Work task
Print each of the entries exactly, leaving nothing out.

Recorded information
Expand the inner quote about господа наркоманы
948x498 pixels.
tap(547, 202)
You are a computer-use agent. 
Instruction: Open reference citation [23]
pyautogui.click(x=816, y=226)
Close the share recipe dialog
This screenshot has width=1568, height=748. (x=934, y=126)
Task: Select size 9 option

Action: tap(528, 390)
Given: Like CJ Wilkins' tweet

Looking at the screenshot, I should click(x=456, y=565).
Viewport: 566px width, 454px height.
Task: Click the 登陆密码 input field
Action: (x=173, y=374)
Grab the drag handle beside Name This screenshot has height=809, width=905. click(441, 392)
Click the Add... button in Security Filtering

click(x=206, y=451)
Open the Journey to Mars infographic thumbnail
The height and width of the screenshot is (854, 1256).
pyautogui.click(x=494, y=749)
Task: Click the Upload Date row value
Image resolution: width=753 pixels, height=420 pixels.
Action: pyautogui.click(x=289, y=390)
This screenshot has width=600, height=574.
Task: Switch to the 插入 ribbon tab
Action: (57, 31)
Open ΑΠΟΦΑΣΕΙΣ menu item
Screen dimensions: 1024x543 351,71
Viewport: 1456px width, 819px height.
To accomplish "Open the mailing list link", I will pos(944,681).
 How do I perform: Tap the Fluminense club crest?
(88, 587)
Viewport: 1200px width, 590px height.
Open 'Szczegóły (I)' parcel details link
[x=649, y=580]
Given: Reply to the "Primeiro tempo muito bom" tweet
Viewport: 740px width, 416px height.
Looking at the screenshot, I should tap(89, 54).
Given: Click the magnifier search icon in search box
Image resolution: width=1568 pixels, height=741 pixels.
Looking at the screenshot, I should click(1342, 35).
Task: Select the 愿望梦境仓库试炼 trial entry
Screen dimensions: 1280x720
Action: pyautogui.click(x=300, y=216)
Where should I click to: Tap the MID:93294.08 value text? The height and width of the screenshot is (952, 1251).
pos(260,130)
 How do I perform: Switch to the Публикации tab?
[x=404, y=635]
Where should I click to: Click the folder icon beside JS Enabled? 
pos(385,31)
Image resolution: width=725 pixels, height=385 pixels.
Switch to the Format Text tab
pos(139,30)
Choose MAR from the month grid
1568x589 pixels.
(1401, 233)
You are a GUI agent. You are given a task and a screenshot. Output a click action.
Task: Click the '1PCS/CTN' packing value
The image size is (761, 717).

Solution to this task
Expand the inner quote about господа наркоманы
948x498 pixels.
tap(547, 202)
You are a computer-use agent. 
Instruction: Open reference citation [23]
pyautogui.click(x=816, y=226)
Close the share recipe dialog
This screenshot has width=1568, height=748. (x=934, y=126)
Task: Select size 9 option

Action: tap(528, 390)
Given: Like CJ Wilkins' tweet

Looking at the screenshot, I should click(x=456, y=565).
Viewport: 566px width, 454px height.
Task: Click the 登陆密码 input field
Action: (x=173, y=374)
Grab the drag handle beside Name This screenshot has height=809, width=905. click(441, 392)
Click the Add... button in Security Filtering

click(x=206, y=451)
Open the Journey to Mars infographic thumbnail
The height and width of the screenshot is (854, 1256).
pyautogui.click(x=494, y=749)
Task: Click the Upload Date row value
Image resolution: width=753 pixels, height=420 pixels.
Action: pyautogui.click(x=289, y=390)
This screenshot has width=600, height=574.
Task: Switch to the 插入 ribbon tab
Action: (57, 31)
Open ΑΠΟΦΑΣΕΙΣ menu item
Screen dimensions: 1024x543 351,71
Viewport: 1456px width, 819px height.
To accomplish "Open the mailing list link", I will pos(944,681).
 How do I perform: Tap the Fluminense club crest?
(88, 587)
Viewport: 1200px width, 590px height.
Open 'Szczegóły (I)' parcel details link
[x=649, y=580]
Given: Reply to the "Primeiro tempo muito bom" tweet
Viewport: 740px width, 416px height.
Looking at the screenshot, I should tap(89, 54).
Given: Click the magnifier search icon in search box
Image resolution: width=1568 pixels, height=741 pixels.
Looking at the screenshot, I should click(1342, 35).
Task: Select the 愿望梦境仓库试炼 trial entry
Screen dimensions: 1280x720
Action: pyautogui.click(x=300, y=216)
Where should I click to: Tap the MID:93294.08 value text? The height and width of the screenshot is (952, 1251).
pos(260,130)
 How do I perform: Switch to the Публикации tab?
[x=404, y=635]
Where should I click to: Click the folder icon beside JS Enabled? 
pos(385,31)
Image resolution: width=725 pixels, height=385 pixels.
Switch to the Format Text tab
pos(139,30)
Choose MAR from the month grid
1568x589 pixels.
(1401, 233)
You are a GUI agent. You are given a task and a screenshot. Output a click action.
Task: Click the '1PCS/CTN' packing value
The image size is (761, 717).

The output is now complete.